THE DELTA CODE
Delta personnel are committed to a long published code of ethics. This incorporates the Company's operating, financial and behavioural policies in a set of integrated values, including the ethical standards required of members of the Delta family in the interface with one another and with all stakeholders. There are detailed policies and procedures in place across the Group covering the regulation and reporting of transactions in securities of Group companies by directors and officers. The Code is applicable to the Company and its subsidiaries
For many years Delta has formalised its stakeholder philosophy and introduced structures of corporate governance to manage the interface with the various stakeholder groups. Delta has in place throughout the Company, responsive systems of governance and practice which the Board and management regard as entirely appropriate and in accordance with the code of Corporate Practices and Conduct contained in the Cadbury and King Reports on Corporate Governance. Delta applies various participative practices in its relationships with non-management employees,primarily in respect of operating matters and plans, on the basis of mutual information sharing.
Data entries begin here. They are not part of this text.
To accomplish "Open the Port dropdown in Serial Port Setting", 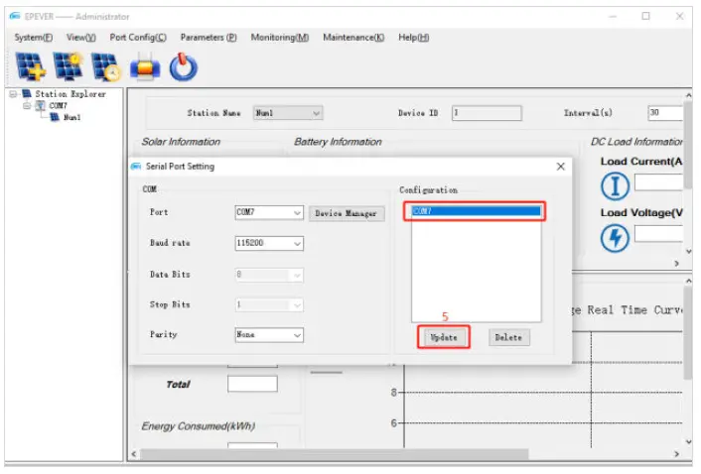I will [x=298, y=213].

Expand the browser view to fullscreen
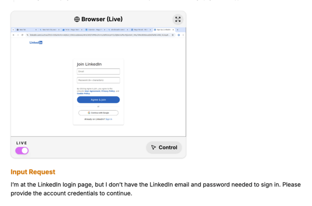coord(178,19)
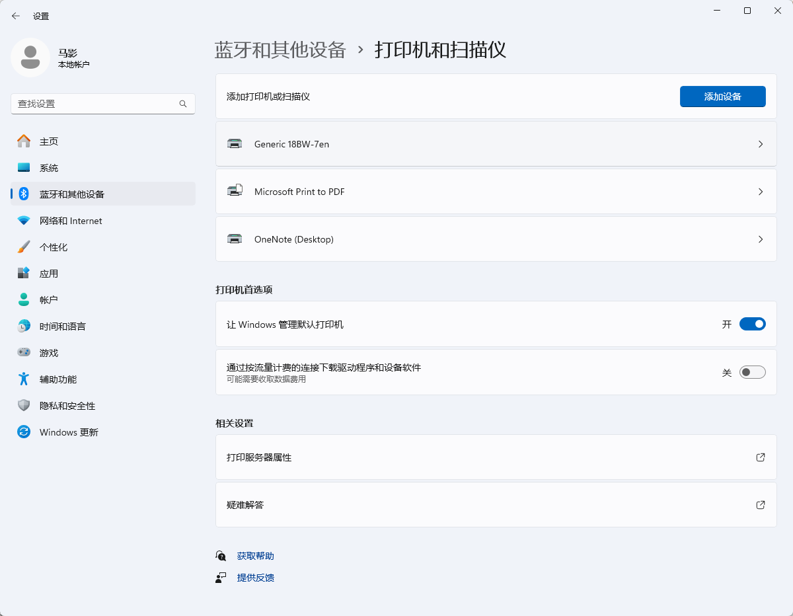Click the Microsoft Print to PDF icon

point(235,192)
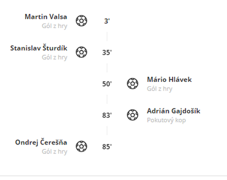Open Mário Hlávek player link

click(169, 79)
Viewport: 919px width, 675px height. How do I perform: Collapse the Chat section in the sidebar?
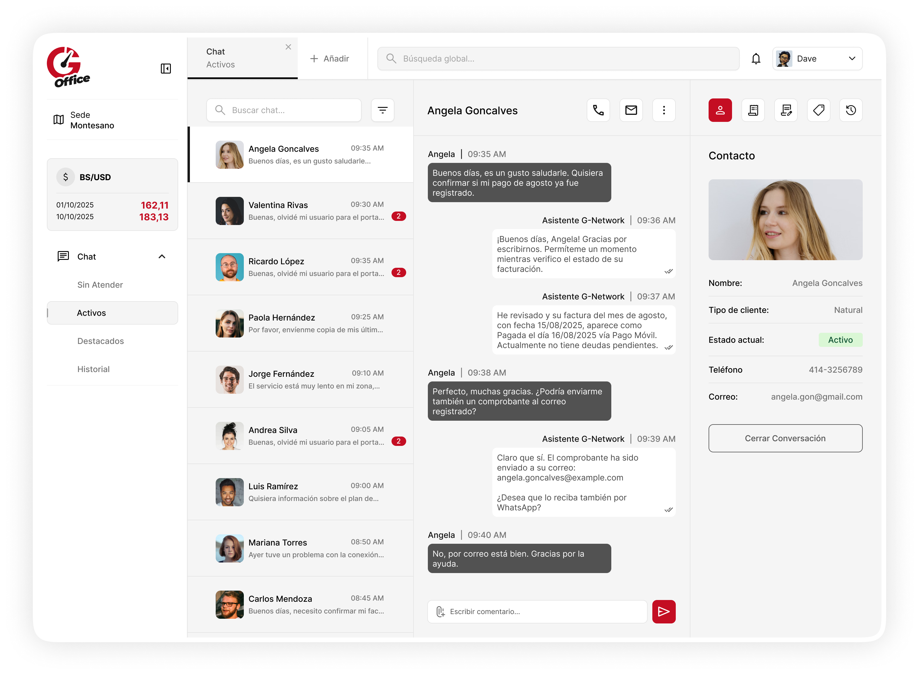162,256
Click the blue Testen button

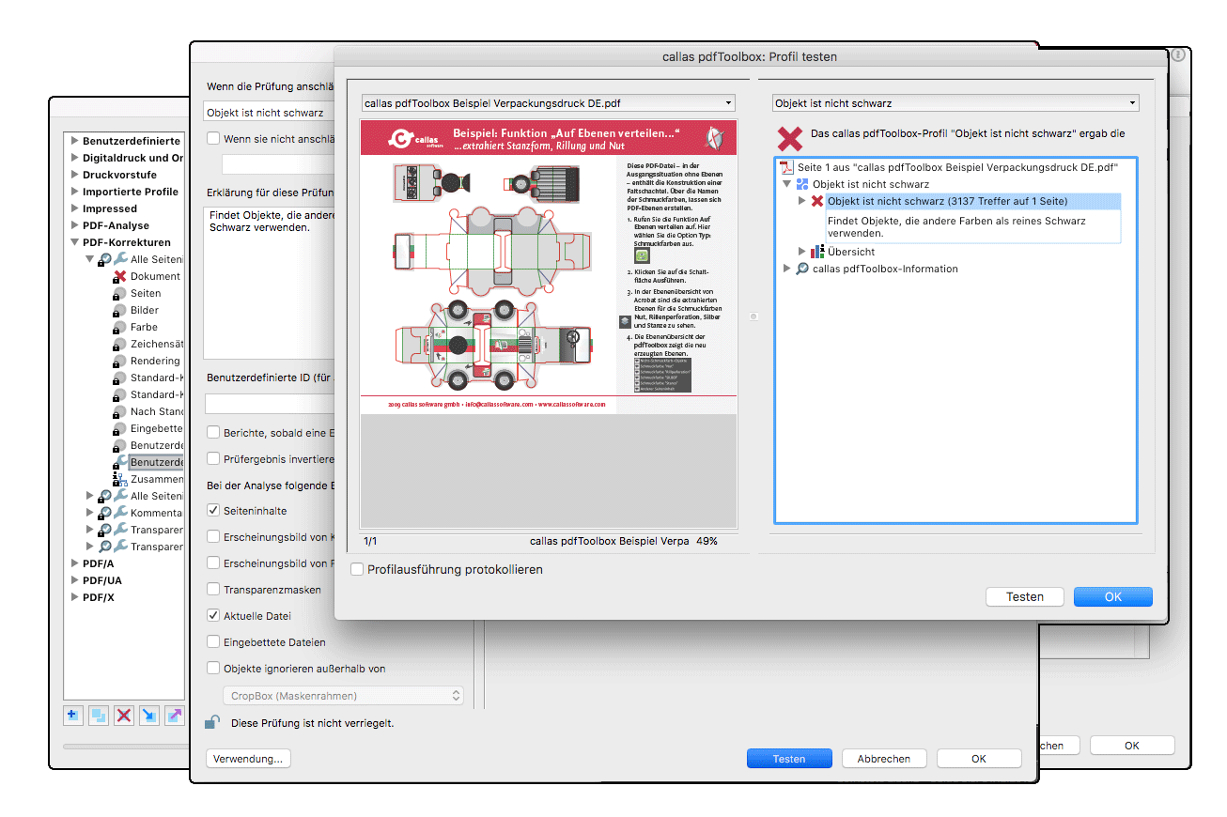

The Board of Directors of Delta is constituted with an equitable ratio of executive to non-executive directors and meets at least quarterly. A non-executive director chairs the Delta Board.
Each year Directors of the Company are required to submit in writing whether they have any material interest in any contract of significance with the Company or any of its subsidiaries which could have given rise to a related conflict of interest. No such conflicts were reported this year.
THE AUDIT COMMITTEE
The Audit Committee of the Board deals, inter alia,with compliance, internal control and risk management. It is regulated by specific terms of reference, is chaired by a non-executive director, has a majority of non-executive directors and incorporates the Chief Executive Officer as the only executive member. It meets at least twice a year with the Company's external auditors to discuss accounting,auditing, internal control, financial reporting and risk management matters. The external auditors have unrestricted access to the Audit Committee.
THE REMUNERATION COMMITTEE
Delta's Remuneration Committee is constituted and chaired by non-executive directors, save for the membership of the Chief Executive Officer. It acts in accordance with the Board's written terms of reference,to review the remuneration of all Delta directors and senior executives.
CORPORATE GOVERNANCE AND RISK MANAGEMENT
The focus of risk management in Delta is on identifying, assessing, managing and monitoring all known forms of risk across the Company. An appropriate risk analysis framework is used to identify the major risks which the Company must manage in serving its stakeholders. The environment in which the Company operates is subject to such levels of change that egular reassessment of risk is necessary to protect the Company. In view of this, each part of the business has developed detailed contingency action plans to minimise the lead-time necessary to adapt to changes in circumstances. These plans are then updated whenever a change is noted or anticipated. The management of risk and loss control is decentralised, but in compliance with Company policies on risk, the process is reviewed centrally on a quarterly basis and is supervised by the Audit Committee.